Prognostic importance of cellular differentiation in medulloblastoma of childhood.

Medulloblastoma is the most common intracranial primitive neuroectodermal malignancy of childhood. Certain parameters are predictive of survival in children with medulloblastoma; however, tumor histology is of unclear prognostic value. A classification system, proposed by Rorke for all central nervous system (CNS) neoplasms composed of primitive neuroepithelial cells, was utilized in a review of 38 consecutive patients with newly diagnosed medulloblastoma. The classification is based on the concept that medulloblastoma is not unique to the cerebellum but is similar to tumors that may arise elsewhere in the CNS consequent to neoplastic transformation of primitive neuroepithelial cells. Cells forming the tumors may remain in the undifferentiated state or they may exhibit differentiation along glial, and/or ependymal, and/or neuronal lines. For purposes of simplification, the cases were divided into two major groups: those primitive neuroectodermal tumors (PNET's) which showed no evidence of cellular differentiation (PNET-U) and those that were differentiated (PNET-D).
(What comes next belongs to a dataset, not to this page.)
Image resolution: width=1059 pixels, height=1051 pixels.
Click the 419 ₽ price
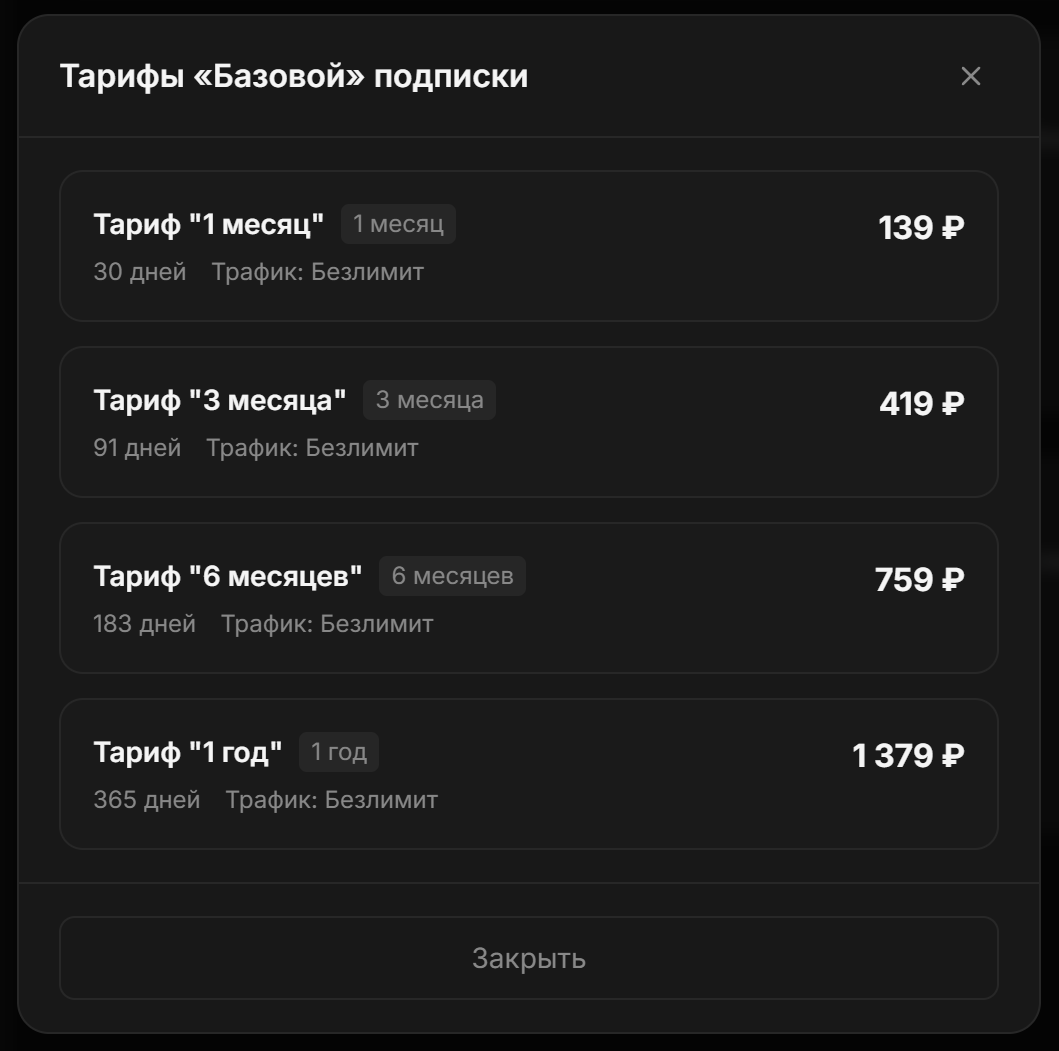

There were 20 cases in the PNET-U group and 18 in the PNET-D group. The 4-year survival rate was 70% for PNET-U, compared to 32% for PNET-D (p = 0.004). Only one of 10 children with PNET-D with differentiation along more than one cell line survived. Other factors, including age at diagnosis, tumor metastasis (TM) stage, and extent of surgical resection, were analyzed and were of prognostic importance; but histological features remained statistically significant within each subgroup.